The Netherlands may give Bulgaria Old F-16s in Exchange for MiG-29s for Ukraine
The Dutch government is considering transferring some of its surplus F-16s to a NATO ally so that the latter can in turn provide its MiG-29s to Ukraine.
According to EW Magazine, The Hague is considering giving surplus F-16MLU fighter jets to NATO allies in Eastern Europe so they can in turn donate MiG-29 fighter jets to Ukraine.
According to the portal Aviacionline defensa, one of the main candidates would be Bulgaria, which plans to retire its aging MiG-29 Fulcrum from 2023 and is interested in renting a squadron of Western fighters to ensure its air defense until the arrival of the first eight modern F-16 Block 70 models in 2025
Those responsible have been informed confidentially. For this deal to be effective, like all defense products made by American companies, Washington must give its approval.
Almost from the start of the war, Ukraine has been asking its Western allies for any kind of assistance, particularly fighter jets, to counter the Russian air force. Although the Ukrainian Air Force has requested the transfer of Western fighter jets, and voices are now being heard in support of this initiative, NATO is reticent about the idea.
There is a lot of talk about supplying Ukraine with MiG-29 aircraft from the former Warsaw Pact countries that became NATO members after the fall of the Iron Curtain. In particular, Poland, Slovakia and Bulgaria are mentioned, which still have these aircraft in active service.
In fact, in early July, Slovak Prime Minister Eduard Heger announced that he would donate 12 MiG-29s to the Ukrainian armed forces. In return, the Air Force of the Czech Republic will take over the protection of Slovak airspace. A similar arrangement was reached with Poland in early May, when its defense minister agreed with his Slovak counterpart that Polish planes would patrol its airspace if Slovakia handed over its MiG-29s to Ukraine. However, there are no clear indications that the transfer of the Slovak Fulcrum to Ukraine has taken place. What is clear, however, is that spare parts from these countries help keep Ukraine's MiG-29s on the move.
Surplus F-16MLUs from the Netherlands may end up replacing Polish MiG-29s until the recently contracted Korean FA-50s arrive. Poland has 36 F-16Cs and 12 F-16Ds, which, although much more advanced than the Dutch fighters, would allow them to be absorbed without major complications, with much of the logistics being shared.
Official information was published on October 31, according to which the Bulgarian Air Force mainly consists of Soviet MiG-29 and Su-25 aircraft, which are no longer subject to maintenance and should soon be decommissioned.

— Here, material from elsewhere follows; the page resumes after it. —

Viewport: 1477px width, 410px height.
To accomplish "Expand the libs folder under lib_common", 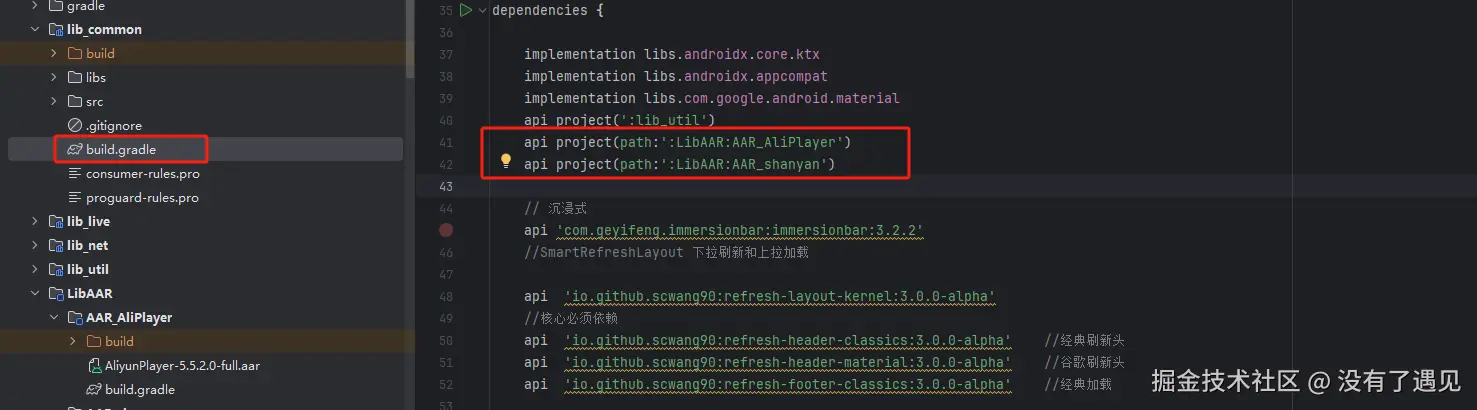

In August, Acting Minister of Defense Dimitar Stoyanov started negotiations with Poland for the Bulgarian MiG-29s in an attempt to ensure that the fighters remain part of the Bulgarian Air Force for a longer time. He made a proposal to the Ministry of Defense to conclude a contract with Polish military repair enterprises for the maintenance of the MiG-29 in order to keep the machines airworthy until 2025-2026. The minister emphasized that "in aviation, the needs are the most glaring", as they include not only aircraft, but also surveillance systems and infrastructure, with the military seeking solutions with the help of both allies and Bulgarian military factories.
Bulgaria has become one of the largest indirect suppliers of arms to Ukraine, selling record quantities since the beginning of the war, writes the Ukrainian publication "European Pravda", referring to the publication in Euractiv. It is emphasized that Bulgaria and Hungary are the only two countries in NATO and the EU that have officially refused to send military aid to Ukraine. Bulgarian arms manufacturers and dealers sell their products mainly in Poland and Romania, from where the arms are exported to Ukraine, the publication writes.
On November 3, the Bulgarian National Assembly approved by a majority a draft law on providing arms to Ukraine.